Une remise en cause fondamentale des priorités et des démarches de la science conventionnelle sont nécessaires. Il faut un changement de paradigme dans les systèmes de connaissance, tant en terme de contenu, que de formation et de transmission. La reconnaissance des savoirs traditionnels en tant que savoirs scientifiques à part entière permettrait non seulement d’enricher nos connaissances en les faisant reposer sur des assises plus larges, mais aussi d’interroger les fondements et les pratiques scientifiques dominantes. A cette condition, les connaissances scientifiques modernes sont utiles. Les agronomes et les techniciens agricoles qui travaillent dans le cadre de l’agroécologie pour des systems alimentaires durables avancent pas à pas, de concert avec les paysans. Pour cela il faut une démocratisation de la recherche et un dialogue respectueux entre les scientifiques et les paysans.
Les seules solutions technologiques sont insuffisantes car la science est un processus participatif, dans lequel les paysans et les citoyens occupent une place centrale. Au lieu d’être les bénéficiaires passifs des « retombées » du développement ou du transfert des technologies, les producteurs d’aliments et les citoyens décident. Ces stratégies comprennent l’adoption de pratiques de production alimentaire permettant de refroidir la planète et de nous aider à nous adapter au changement climatique, le développement de formes participatives pour le partage des connaissances et le développement des réseaux d’expérimentation entre paysans, la reconnaissance du rôle central des femmes dans l’agroécologie, les initiatives pour rendre les régions rurales attractives pour les jeunes, le renforcement des organisations de producteurs et des économies locales, la construction d’alliances et le combat pour des politiques spécifiques permettant une production et une consommation agroécologiques.

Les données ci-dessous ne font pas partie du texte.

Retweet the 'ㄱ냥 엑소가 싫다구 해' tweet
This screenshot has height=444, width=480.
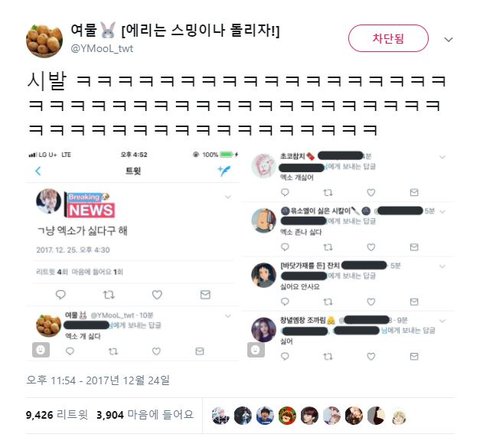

Un monde avec suffisamment de nourriture saine pour tous, produite par des personnes en bonne santé dans un environnement sain. Les personnes deviennent des acteurs gràce à un ancrage local et à un encouragement ciblé de la responsabilité individuelle. Ainsi en nous aidant à nous aider, on élabore et réalise ensemble des débuts de solution en direction d’un système alimentaire durable. A tout cela la recherche agricole peut apporter sa part.